—L'argent du bon Dieu, dites-vous! oh! oh! qu'est ceci? Ne savez-vous pas comment notre Seigneur appelle le Dieu de l'argent? il le nomme Mammona, et en fait le dieu de l'iniquité. Je ne connais, pour moi, d'autre argent du bon Dieu que les trente deniers au prix desquels on le vendit, et qui servirent ensuite à ouvrir l'auberge de la mort; c'est Haceldama, le champ du sang, la sépulture des étrangers.

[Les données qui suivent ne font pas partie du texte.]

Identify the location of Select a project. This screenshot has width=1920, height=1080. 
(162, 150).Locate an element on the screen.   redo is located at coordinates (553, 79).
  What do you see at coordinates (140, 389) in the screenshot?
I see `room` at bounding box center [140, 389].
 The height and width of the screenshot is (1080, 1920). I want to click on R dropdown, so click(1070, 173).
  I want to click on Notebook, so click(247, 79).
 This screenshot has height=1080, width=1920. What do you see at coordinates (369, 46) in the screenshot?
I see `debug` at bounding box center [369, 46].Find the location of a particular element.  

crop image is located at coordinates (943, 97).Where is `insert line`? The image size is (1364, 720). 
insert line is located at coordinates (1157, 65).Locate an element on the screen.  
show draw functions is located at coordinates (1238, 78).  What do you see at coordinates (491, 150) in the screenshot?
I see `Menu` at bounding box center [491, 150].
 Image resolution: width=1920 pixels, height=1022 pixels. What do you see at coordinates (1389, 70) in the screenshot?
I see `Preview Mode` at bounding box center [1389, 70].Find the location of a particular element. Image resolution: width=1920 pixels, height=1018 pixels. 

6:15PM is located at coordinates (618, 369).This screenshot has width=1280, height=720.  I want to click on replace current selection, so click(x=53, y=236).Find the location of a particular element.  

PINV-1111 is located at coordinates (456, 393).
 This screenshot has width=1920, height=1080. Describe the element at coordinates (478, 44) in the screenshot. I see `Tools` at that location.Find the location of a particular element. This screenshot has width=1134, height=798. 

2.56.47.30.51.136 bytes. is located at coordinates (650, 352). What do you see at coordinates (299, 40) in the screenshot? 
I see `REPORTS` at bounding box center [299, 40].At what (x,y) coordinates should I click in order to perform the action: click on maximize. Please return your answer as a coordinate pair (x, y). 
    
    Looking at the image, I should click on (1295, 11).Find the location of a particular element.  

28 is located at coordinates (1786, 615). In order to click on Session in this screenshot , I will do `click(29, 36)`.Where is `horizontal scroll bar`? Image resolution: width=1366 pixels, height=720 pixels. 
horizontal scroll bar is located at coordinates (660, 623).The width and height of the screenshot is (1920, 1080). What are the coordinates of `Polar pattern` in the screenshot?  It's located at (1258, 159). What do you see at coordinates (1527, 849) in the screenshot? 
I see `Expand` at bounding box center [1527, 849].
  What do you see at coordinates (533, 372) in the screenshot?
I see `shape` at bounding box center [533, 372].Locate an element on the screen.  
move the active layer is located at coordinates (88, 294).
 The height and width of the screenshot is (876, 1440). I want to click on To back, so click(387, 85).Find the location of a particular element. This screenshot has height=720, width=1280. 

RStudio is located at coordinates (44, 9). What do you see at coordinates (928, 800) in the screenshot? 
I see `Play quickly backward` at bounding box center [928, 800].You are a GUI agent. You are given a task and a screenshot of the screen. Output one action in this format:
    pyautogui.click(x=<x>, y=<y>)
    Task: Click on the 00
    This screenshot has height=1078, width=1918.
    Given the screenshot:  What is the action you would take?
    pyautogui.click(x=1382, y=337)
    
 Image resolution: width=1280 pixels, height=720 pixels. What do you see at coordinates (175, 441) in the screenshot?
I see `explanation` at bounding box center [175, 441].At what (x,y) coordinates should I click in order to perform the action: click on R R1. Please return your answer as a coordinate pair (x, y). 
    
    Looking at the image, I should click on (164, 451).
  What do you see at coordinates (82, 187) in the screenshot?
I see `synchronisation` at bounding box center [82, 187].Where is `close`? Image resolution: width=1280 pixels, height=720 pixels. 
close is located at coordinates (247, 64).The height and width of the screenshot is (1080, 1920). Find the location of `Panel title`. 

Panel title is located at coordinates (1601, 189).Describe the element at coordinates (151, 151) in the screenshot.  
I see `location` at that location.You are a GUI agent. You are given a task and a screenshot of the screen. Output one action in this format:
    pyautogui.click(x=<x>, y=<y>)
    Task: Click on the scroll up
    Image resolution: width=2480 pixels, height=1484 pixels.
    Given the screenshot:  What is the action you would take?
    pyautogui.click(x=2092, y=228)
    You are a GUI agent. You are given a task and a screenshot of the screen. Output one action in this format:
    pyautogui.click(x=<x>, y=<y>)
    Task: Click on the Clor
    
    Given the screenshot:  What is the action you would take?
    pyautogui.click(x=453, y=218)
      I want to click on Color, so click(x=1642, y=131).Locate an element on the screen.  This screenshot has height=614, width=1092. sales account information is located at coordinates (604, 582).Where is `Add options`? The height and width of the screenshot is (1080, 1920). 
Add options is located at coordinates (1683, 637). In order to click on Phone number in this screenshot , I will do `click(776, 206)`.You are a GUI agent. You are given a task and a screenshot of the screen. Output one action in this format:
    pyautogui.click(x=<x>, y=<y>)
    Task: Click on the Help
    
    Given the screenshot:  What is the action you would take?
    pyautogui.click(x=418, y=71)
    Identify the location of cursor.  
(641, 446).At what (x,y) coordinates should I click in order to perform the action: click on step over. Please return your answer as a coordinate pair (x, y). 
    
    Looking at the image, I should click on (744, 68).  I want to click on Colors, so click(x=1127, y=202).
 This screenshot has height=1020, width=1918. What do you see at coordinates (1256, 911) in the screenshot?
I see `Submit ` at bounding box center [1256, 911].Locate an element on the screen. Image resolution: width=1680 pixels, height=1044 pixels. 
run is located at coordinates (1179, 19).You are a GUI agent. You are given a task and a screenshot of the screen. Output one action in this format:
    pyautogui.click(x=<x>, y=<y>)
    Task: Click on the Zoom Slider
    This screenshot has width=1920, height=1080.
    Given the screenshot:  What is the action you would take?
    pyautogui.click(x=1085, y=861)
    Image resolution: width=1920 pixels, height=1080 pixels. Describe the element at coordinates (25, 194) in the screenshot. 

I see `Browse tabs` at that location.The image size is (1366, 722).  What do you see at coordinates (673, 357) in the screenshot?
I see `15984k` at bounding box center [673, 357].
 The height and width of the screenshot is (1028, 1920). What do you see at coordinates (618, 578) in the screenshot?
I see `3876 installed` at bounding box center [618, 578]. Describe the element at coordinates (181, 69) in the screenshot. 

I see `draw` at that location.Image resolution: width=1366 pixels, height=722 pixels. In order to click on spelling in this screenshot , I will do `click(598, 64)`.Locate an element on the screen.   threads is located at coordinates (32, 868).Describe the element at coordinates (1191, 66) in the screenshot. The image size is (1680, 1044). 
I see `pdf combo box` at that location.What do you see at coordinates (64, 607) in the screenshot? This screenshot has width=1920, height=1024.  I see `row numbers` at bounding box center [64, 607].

—Que dites-vous donc à votre tour, mon père? Quoi! l'argent appartient au diable! Mais n'est-ce pas l'argent qui paye la pompe des églises et les sacrements qu'on y donne? car s'il est défendu de vendre les sacrements, on les donne gratuitement à ceux qui font volontairement quelque aumône à la sainte Église. Or, afin que les fidèles ne soient pas embarrassés, les tarifs sont fixés d'avance, et tout se fait pour la gloire de Dieu.

—Je n'en disconviens pas; car, en ma qualité de théologien ordinaire du pape, je suis avant tout l'enfant soumis de l'Église. Judas a été un grand criminel de vendre son Maître, parce que l'Église infaillible n'avait pas encore autorisé ce commerce. Il exerçait sans lettre patente. D'ailleurs, maintenant, comme vous dites, on ne vend plus Jésus-Christ, on le donne pour de l'argent, et c'est bien différent; et puis, à cet échange tout généreux, c'est la sainte Église qui perd, puisque l'argent n'est que fumier du diable, pour lequel elle nous donne le bon Dieu et toutes ses grâces.

—Vous dites bien, maître Hypothadée; oh! que vous dites bien! Partant, vais-je donner certainement tout mon argent aux bons moines, puisque l'argent n'est que fumier de Satanas: la question n'était que de savoir si, pour mon salut, volontiers ils se feraient les palefreniers du diable. Frère Macé m'a déjà rassuré sur ce point.

—Voyez la charité du saint homme! Mais ne craignez-vous pas d'en abuser, messire Thomas? Est-il charitable, encore une fois, de mettre son prochain en péril? N'avez-vous pas peur que cet argent ne pèse sur la conscience du frère Macé?

—Oh! tant s'en faut; qu'au contraire il acceptera volontiers pour son couvent, non-seulement tout mon argent comptant, mais encore la Devinière et jusqu'au revenu de l'auberge de la Lamproie; il assure que plus le couvent devient riche de biens, plus les frères sont pauvres d'esprit, et que c'est là réellement ce que le Sauveur recommande.

—Frère Macé est, à ce que je vois, un connaisseur en fait de pauvretés d'esprit. Il aime mieux que les moines se grisent que de penser à mal, et il tire merveilleusement la conclusion de l'argument qui bene bibit bene dormit. Revenons à votre neveu: le voilà donc bel et bien déshérité?

—Et c'est juste, n'est-ce pas? un ivrogne!

—Un débauché!

—Oui, qui séduit les petites filles.